We also added a Calculate address... entry to the address context menu that will pop the calculator dialog populated with the address value. We plan to make further improvements to the calculator in the future, so stay tuned!

Calculator bindings
Figure 8: Calculator bindings

Download urls in-app

When analyzing downloaders or shellcode, the usual workflow often consist of:

  1. unpack / decrypt some data
  2. list urls
  3. download linked files using wget
  4. open the downloaded files inside malcat

Having to switch between malcat and the console every time is a bit annoying. That is why we have added a Download and Analyze context menu entry for url-like strings and in the selection context menu as well. If the selected string/bytes range is a valid url, it will be downloaded using python requests. SSL validation is skipped and a basic user agent is used to avoid running into blacklists. After the download, the downloaded file will be opened in malcat as a sub-file. Note that currently it only works for http and https urls.

* **Data to use**:
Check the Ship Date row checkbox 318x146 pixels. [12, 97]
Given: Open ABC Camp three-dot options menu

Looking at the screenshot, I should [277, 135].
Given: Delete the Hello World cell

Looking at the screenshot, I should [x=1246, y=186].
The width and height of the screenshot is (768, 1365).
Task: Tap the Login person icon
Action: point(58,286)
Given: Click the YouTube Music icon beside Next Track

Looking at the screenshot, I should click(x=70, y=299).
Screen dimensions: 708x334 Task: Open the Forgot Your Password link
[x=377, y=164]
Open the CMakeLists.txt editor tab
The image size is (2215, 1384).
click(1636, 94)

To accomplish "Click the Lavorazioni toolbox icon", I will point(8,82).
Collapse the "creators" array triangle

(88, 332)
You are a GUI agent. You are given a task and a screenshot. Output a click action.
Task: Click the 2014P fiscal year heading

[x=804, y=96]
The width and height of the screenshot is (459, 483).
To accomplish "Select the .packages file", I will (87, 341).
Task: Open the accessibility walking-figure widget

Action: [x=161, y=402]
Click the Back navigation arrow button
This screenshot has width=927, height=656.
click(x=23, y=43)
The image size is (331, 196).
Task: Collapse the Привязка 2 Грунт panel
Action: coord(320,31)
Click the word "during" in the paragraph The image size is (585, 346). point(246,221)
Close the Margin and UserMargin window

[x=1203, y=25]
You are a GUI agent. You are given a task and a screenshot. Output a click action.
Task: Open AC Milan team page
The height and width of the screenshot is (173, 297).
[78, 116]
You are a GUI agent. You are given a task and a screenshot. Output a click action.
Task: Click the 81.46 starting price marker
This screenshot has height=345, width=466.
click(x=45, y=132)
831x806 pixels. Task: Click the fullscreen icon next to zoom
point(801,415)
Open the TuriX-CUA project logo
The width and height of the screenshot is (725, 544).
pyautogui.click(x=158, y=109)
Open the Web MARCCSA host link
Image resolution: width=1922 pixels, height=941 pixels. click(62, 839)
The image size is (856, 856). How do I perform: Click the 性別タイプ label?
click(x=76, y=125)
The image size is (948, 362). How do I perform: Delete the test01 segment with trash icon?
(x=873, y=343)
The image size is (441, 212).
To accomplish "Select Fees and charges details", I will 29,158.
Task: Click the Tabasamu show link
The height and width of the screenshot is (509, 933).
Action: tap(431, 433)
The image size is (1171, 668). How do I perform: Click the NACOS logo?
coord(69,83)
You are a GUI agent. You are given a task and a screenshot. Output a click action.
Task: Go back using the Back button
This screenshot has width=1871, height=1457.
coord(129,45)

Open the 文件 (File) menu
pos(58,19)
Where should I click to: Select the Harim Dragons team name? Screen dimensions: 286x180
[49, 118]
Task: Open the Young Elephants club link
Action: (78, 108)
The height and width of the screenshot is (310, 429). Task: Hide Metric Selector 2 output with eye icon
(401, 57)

* **Exercises to complete**:
(a) Say whether each statement agrees with the Malcat text, answering yes or no and quoting the deciding words: (i) the selected url is downloaded with python requests; (ii) SSL validation is enforced during the download; (iii) the download feature works for ftp urls.
(b) Copy out the lines of the entries verbatim, starting at the line that contains "Screen dimensions: 708x334" and ending at the line that contains "[x=804, y=96]".
The entries are unrelated to the Malcat text.

* **Results for the exercise**:
(a)
(i) Yes: "it will be downloaded using python requests"
(ii) No: "SSL validation is skipped"
(iii) No: "Note that currently it only works for http and https urls."

(b)
Screen dimensions: 708x334 Task: Open the Forgot Your Password link
[x=377, y=164]
Open the CMakeLists.txt editor tab
The image size is (2215, 1384).
click(1636, 94)

To accomplish "Click the Lavorazioni toolbox icon", I will point(8,82).
Collapse the "creators" array triangle

(88, 332)
You are a GUI agent. You are given a task and a screenshot. Output a click action.
Task: Click the 2014P fiscal year heading

[x=804, y=96]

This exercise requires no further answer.